For a full look at how the No Tomorrow Method integrates strength, conditioning, and mobility into a single system, see our methodology overview. If you are on semaglutide or a similar medication and not resistance training, this is the framework built to address exactly what is missing from your protocol.

Sources

  1. Wilding JPH, Batterham RL, Calanna S, Davies M, Van Gaal LF, Lingvay I, McGowan BM, Rosenstock J, Tran MTD, Wadden TA, Wharton S, Yokote K, Zeuthen N, Kushner RF; STEP 1 Study Group. Once-Weekly Semaglutide in Adults with Overweight or Obesity. New England Journal of Medicine, 2021.
  2. Wang Z, Ying Z, Bosy-Westphal A, Zhang J, Schautz B, Later W, Heymsfield SB, Müller MJ. Specific Metabolic Rates of Major Organs and Tissues Across Adulthood: Evaluation by Mechanistic Model of Resting Energy Expenditure. American Journal of Clinical Nutrition, 2010.
  3. Batsis JA, Villareal DT. Sarcopenic Obesity in Older Adults: Aetiology, Epidemiology and Treatment Strategies. Nature Reviews Endocrinology, 2018.
  4. Donini LM, Busetto L, Bischoff SC, Cederholm T, Ballesteros-Pomar MD, Batsis JA, Bauer JM, Boirie Y, Cruz-Jentoft AJ, Dicker D, et al. Definition and Diagnostic Criteria for Sarcopenic Obesity: ESPEN and EASO Consensus Statement. Clinical Nutrition, 2022.
  5. Stokes T, Hector AJ, Morton RW, McGlory C, Phillips SM. Recent Perspectives Regarding the Role of Dietary Protein for the Promotion of Muscle Hypertrophy with Resistance Exercise Training. Nutrients, 2018.
  6. Bellicha A, van Baak MA, Battista F, Beaulieu K, Blundell JE, Busetto L, et al. Effect of Exercise Training on Weight Loss, Body Composition Changes, and Weight Maintenance in Adults with Overweight or Obesity: An Overview of 12 Systematic Reviews and 149 Studies. Obesity Reviews, 2021.
  7. Mechanick JI, Butsch WS, Christensen SM, Hamdy O, Li Z, Prado CM, Kushner RF, Gupta AK. Strategies for Minimizing Muscle Loss During Use of Incretin-Mimetic Drugs for Treatment of Obesity. Obesity Reviews, 2025.
The number on the scale does not tell you what you lost.

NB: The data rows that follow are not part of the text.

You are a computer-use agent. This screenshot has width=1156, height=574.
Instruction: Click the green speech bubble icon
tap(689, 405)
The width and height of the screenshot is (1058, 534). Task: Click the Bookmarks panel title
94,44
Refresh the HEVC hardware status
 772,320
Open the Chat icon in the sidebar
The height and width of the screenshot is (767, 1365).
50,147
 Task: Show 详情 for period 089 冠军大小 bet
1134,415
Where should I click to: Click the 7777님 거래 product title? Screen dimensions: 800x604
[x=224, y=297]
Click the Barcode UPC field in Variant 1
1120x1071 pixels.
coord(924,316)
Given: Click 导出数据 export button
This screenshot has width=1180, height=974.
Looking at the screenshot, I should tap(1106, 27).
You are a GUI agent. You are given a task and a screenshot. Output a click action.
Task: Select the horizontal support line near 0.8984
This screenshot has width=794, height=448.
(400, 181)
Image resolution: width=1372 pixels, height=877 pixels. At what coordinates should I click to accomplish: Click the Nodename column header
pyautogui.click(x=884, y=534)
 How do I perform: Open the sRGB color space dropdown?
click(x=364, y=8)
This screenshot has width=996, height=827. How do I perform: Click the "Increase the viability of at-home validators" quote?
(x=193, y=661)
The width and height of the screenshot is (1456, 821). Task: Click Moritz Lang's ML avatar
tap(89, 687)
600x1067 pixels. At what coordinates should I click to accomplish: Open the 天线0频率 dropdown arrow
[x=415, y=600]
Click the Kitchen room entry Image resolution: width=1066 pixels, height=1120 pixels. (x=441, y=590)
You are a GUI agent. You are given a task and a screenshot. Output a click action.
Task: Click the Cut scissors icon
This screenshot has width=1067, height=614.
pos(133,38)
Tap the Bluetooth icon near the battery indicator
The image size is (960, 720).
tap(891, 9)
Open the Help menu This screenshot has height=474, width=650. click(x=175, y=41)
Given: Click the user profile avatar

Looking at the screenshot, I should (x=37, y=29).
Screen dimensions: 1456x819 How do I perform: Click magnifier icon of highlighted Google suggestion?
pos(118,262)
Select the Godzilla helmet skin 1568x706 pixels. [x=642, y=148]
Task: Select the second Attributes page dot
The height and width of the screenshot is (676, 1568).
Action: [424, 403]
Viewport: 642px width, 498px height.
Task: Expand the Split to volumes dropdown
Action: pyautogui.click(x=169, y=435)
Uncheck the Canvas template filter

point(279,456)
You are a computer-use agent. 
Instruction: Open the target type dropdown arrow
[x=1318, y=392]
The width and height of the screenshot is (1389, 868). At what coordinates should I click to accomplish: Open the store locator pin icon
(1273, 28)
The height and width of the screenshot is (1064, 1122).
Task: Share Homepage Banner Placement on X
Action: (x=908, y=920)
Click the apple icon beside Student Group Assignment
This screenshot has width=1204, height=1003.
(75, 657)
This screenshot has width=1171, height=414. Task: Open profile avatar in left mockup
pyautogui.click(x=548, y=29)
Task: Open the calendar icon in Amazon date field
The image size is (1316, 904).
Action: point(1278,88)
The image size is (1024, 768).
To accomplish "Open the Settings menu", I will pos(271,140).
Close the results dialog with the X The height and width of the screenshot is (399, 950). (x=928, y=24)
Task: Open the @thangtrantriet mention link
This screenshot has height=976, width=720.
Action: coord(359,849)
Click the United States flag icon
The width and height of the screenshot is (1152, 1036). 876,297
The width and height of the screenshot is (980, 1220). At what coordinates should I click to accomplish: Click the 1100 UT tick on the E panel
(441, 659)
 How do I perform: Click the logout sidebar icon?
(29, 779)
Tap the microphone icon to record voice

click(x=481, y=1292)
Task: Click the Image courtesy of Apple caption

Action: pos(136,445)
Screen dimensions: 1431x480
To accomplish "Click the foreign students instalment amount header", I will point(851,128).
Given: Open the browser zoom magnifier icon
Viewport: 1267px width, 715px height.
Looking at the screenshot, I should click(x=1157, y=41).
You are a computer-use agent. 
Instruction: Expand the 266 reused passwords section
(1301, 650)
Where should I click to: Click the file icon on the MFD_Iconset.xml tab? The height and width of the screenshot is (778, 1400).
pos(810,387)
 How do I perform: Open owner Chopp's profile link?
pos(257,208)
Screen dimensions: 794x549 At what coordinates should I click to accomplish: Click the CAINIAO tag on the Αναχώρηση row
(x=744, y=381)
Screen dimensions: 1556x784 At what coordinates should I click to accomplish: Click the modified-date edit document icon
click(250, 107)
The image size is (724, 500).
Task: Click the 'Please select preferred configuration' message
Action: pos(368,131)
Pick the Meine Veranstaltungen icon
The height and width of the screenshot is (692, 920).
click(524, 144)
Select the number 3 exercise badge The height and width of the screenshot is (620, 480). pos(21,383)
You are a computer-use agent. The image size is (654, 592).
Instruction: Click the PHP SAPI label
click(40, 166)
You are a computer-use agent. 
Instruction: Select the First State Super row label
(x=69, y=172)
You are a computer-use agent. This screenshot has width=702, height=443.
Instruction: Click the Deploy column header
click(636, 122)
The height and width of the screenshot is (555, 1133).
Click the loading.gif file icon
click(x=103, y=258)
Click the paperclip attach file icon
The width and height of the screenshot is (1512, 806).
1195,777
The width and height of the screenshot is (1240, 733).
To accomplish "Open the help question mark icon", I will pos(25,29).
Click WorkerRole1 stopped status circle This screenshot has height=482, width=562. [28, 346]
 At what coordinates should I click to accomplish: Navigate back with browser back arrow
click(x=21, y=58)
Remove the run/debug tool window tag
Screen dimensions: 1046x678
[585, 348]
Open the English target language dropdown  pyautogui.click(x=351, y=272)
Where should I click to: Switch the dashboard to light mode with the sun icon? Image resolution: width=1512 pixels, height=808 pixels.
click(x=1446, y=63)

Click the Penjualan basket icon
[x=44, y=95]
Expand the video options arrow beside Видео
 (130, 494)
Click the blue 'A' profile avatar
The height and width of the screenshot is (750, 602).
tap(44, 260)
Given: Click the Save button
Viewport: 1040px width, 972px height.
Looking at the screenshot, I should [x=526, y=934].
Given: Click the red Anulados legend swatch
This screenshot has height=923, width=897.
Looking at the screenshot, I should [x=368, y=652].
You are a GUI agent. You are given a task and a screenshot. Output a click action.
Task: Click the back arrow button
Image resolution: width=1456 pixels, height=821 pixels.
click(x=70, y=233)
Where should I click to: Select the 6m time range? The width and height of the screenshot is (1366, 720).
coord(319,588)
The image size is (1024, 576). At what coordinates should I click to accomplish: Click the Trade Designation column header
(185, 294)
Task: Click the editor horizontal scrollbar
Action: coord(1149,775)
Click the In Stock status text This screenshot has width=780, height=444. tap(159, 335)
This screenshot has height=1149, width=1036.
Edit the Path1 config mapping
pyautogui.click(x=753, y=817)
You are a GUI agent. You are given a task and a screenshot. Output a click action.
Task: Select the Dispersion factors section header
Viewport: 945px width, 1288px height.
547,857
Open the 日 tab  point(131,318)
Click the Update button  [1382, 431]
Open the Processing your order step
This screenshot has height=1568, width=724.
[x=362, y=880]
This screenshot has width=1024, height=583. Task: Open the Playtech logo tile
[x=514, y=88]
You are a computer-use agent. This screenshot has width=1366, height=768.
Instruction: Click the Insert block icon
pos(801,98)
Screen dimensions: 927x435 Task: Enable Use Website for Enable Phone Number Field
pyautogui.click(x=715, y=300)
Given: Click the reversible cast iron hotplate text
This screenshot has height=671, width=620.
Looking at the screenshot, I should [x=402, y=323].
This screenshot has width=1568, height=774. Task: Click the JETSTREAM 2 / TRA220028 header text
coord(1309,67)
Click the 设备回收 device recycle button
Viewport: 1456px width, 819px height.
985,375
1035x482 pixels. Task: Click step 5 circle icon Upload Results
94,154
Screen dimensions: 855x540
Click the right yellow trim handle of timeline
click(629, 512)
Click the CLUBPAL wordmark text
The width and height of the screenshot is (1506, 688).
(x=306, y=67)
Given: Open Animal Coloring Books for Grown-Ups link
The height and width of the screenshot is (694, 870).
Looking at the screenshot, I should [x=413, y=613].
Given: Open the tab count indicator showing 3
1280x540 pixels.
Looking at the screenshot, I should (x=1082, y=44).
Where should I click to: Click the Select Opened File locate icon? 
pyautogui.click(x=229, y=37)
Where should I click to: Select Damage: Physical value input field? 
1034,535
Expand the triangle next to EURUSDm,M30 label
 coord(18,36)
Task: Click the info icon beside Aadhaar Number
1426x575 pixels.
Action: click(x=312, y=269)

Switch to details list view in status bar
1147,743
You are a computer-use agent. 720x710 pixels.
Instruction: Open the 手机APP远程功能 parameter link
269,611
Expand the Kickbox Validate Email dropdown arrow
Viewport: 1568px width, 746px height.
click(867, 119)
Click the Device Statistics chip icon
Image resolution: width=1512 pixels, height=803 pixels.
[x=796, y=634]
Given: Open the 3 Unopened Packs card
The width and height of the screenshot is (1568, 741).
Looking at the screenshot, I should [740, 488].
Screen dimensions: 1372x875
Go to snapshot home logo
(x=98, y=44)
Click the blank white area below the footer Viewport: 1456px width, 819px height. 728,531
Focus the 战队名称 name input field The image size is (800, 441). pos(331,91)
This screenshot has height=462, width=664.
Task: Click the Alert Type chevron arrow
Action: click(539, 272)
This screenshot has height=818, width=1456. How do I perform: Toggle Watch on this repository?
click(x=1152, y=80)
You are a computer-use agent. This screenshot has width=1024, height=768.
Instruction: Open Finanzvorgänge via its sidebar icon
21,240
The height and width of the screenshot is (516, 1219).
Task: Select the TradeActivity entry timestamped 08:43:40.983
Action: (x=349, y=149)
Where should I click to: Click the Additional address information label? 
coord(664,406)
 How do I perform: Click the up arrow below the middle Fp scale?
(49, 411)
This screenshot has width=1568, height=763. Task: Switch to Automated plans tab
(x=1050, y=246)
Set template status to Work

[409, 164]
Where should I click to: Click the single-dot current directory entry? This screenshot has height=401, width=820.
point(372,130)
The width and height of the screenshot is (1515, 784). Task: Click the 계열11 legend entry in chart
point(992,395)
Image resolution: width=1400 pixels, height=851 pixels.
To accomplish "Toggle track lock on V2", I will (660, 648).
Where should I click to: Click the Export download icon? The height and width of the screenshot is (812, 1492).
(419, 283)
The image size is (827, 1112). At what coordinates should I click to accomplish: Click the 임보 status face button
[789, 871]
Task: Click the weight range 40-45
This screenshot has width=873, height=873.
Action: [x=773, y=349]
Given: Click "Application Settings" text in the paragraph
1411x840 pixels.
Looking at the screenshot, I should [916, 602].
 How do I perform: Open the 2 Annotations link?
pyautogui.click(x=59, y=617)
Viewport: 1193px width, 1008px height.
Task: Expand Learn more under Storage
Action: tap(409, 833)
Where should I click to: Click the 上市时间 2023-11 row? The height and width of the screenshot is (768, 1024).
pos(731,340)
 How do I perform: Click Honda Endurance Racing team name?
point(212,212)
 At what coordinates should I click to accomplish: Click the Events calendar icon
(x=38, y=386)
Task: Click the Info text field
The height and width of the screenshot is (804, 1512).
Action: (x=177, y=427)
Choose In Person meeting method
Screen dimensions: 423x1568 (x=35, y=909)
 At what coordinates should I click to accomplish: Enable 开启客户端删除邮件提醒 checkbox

Frequently Asked Questions

How much muscle do you lose on Ozempic?
Without structured exercise, roughly 39% of weight lost on semaglutide is lean mass. On a 30-pound loss, that's 10–12 pounds of muscle — enough to meaningfully reduce your resting metabolic rate.
Does Ozempic cause muscle loss?
Ozempic causes caloric restriction, and caloric restriction without resistance training causes muscle loss. The drug isn't uniquely destructive — the missing training stimulus is. Structured lifting largely prevents it.
Can you maintain muscle while on semaglutide?
Yes. Resistance training with progressive overload preserves lean mass in a deficit. Studies show trainees on GLP-1 medications retain significantly more muscle and lose more fat than non-exercising peers.